Recordings from previous Our City Conferences
Many thanks to Sidewalk Skyline collating resources from our previous conferences. If you want to see other episodes check them out HERE
2022 Conference: Rebuild
Erinn Oxford was born and raised in Toronto, a city that she loves. She has been working in Parkdale, a neighbourhood in the city’s west end since 2007. In 2012 she was invited into her current role as Executive Director and Pastor. Tasked with re-visioning the work, Erinn sought the feedback of the community and proposed a full reboot, one that would include giving up a building, spilling into the streets, creating a nomadic routine, and becoming The Dale Ministries. She longs for and pursues the building of community in which all people are welcome and those who experience poverty are placed at the core, seeking to nurture relationships where we can understand and learn from one anothers’ histories, experiences and hopes. Erinn is a Christ-follower, caregiver and advocate, mother to Cate, partner to Dion, a musician and lover of the arts, a self-confessed klutz, and an aspiring friend to many.
Erinn Oxford
Ejay and Cheryl live above a coffee shop on Queen Street in Toronto. As parents of a toddler, they exemplify urban disciples of Jesus living on mission in their neighbourhood.
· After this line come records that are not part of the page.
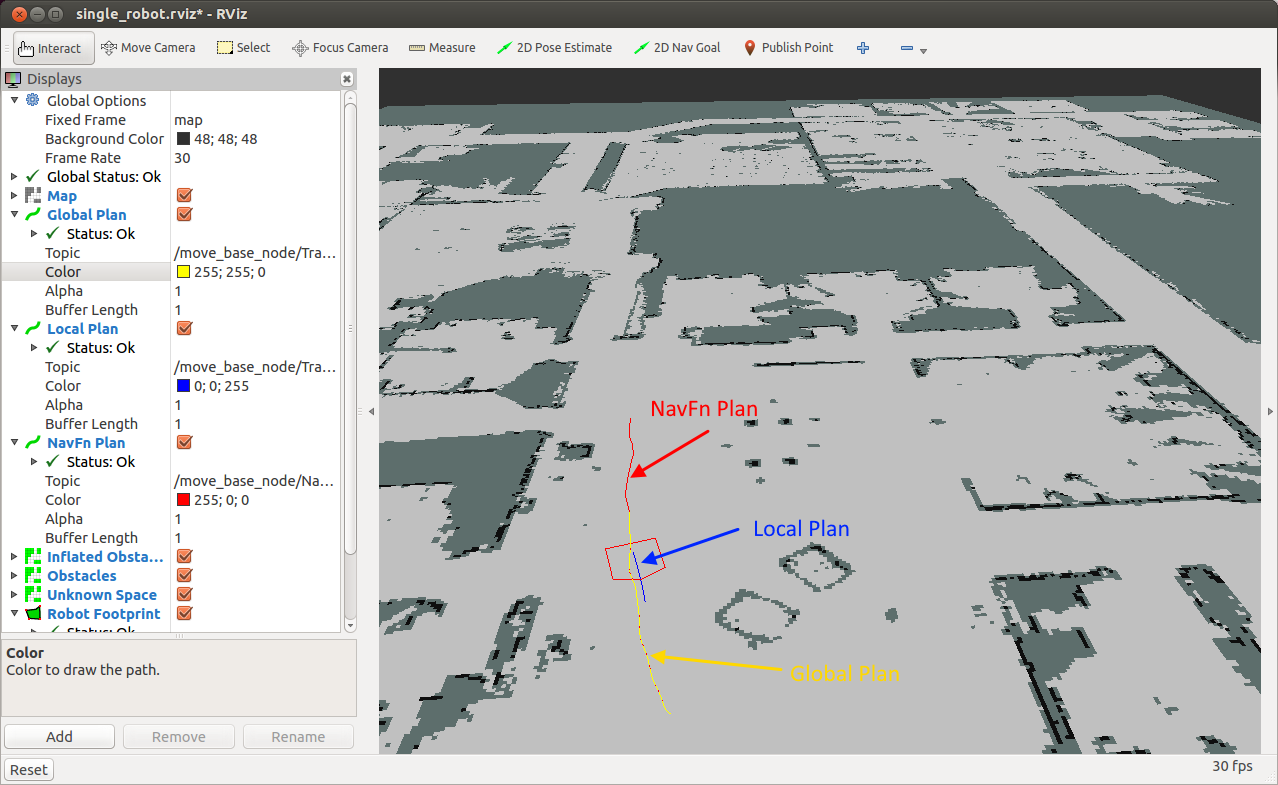Click the plus icon to add a tool
This screenshot has height=785, width=1278.
pos(862,47)
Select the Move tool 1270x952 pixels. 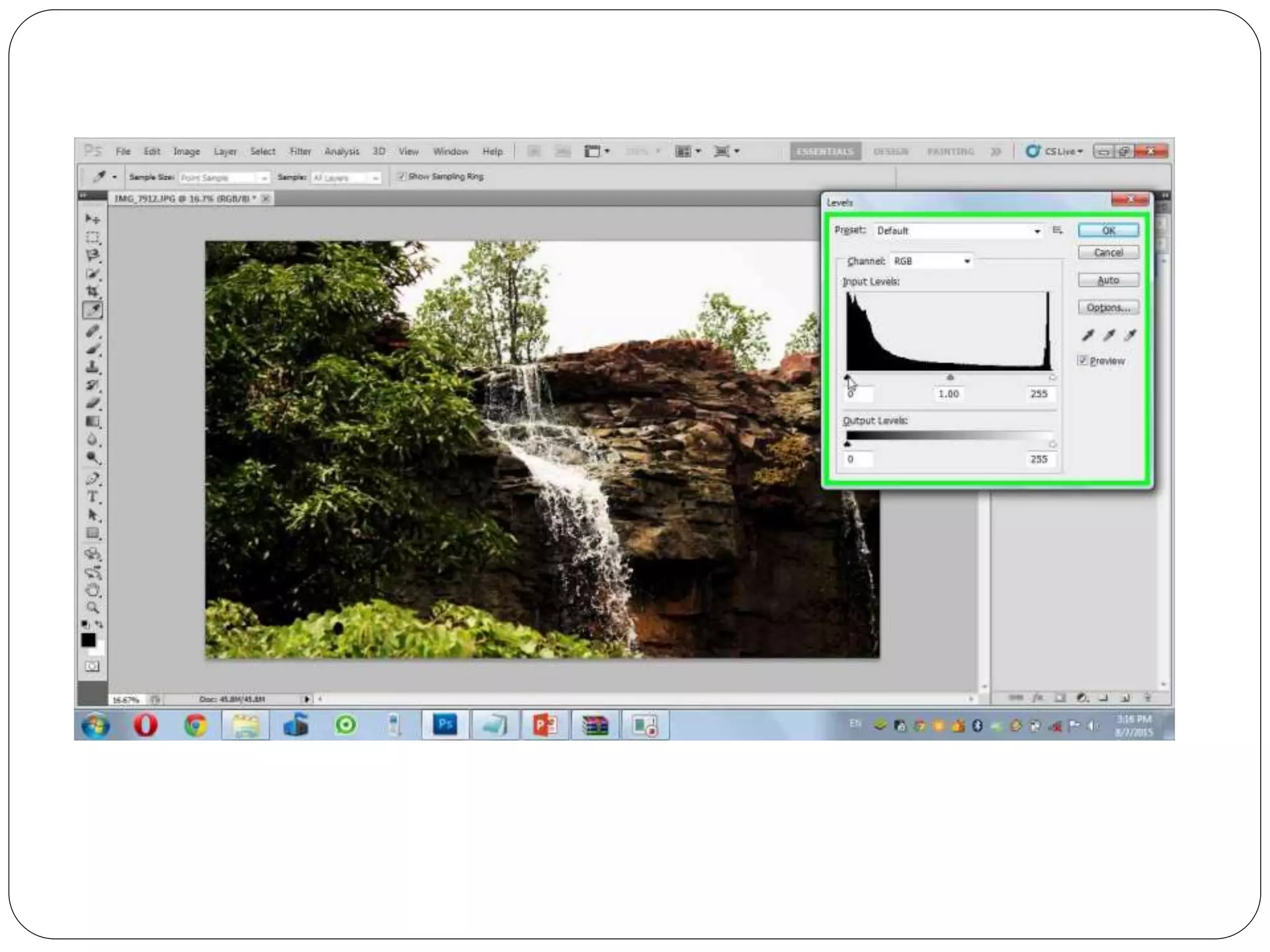click(92, 219)
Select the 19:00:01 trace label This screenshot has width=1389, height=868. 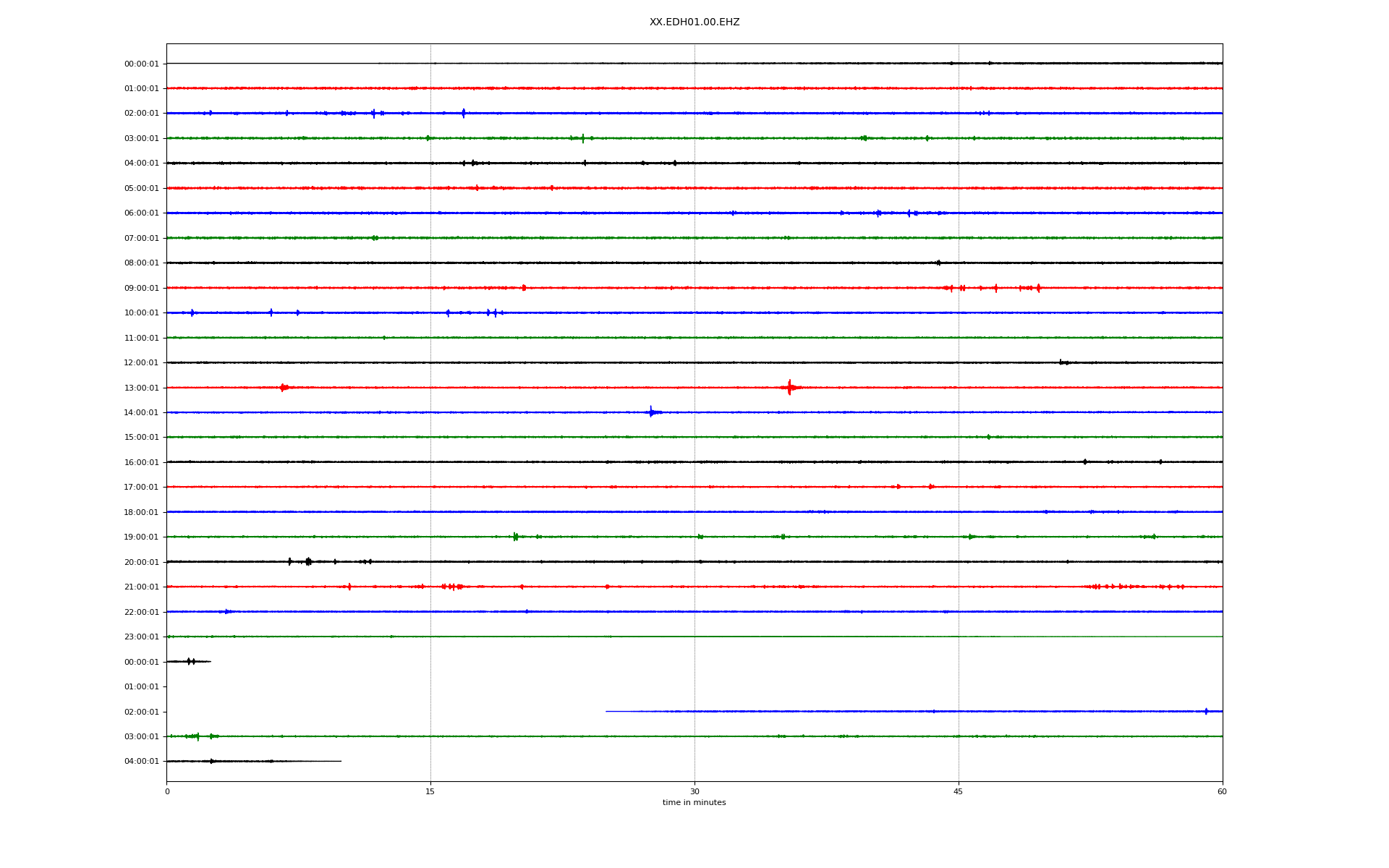(x=141, y=537)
In this session from the Our City Toronto conference (2022) they share life lessons and guiding principles on the power of collaborative relationship. They depend on each other and rely on other community members in accomplishing good work for their city and neighbourhood.
Ejay and Cheryl
Brian Yu has been with the Tyndale Intercultural Ministries Centre for more than five years, where he serves as a Qualified Administrator of the Intercultural Development Inventory (IDI®). He coaches and facilitates intercultural learning for individuals, teams, and organizations.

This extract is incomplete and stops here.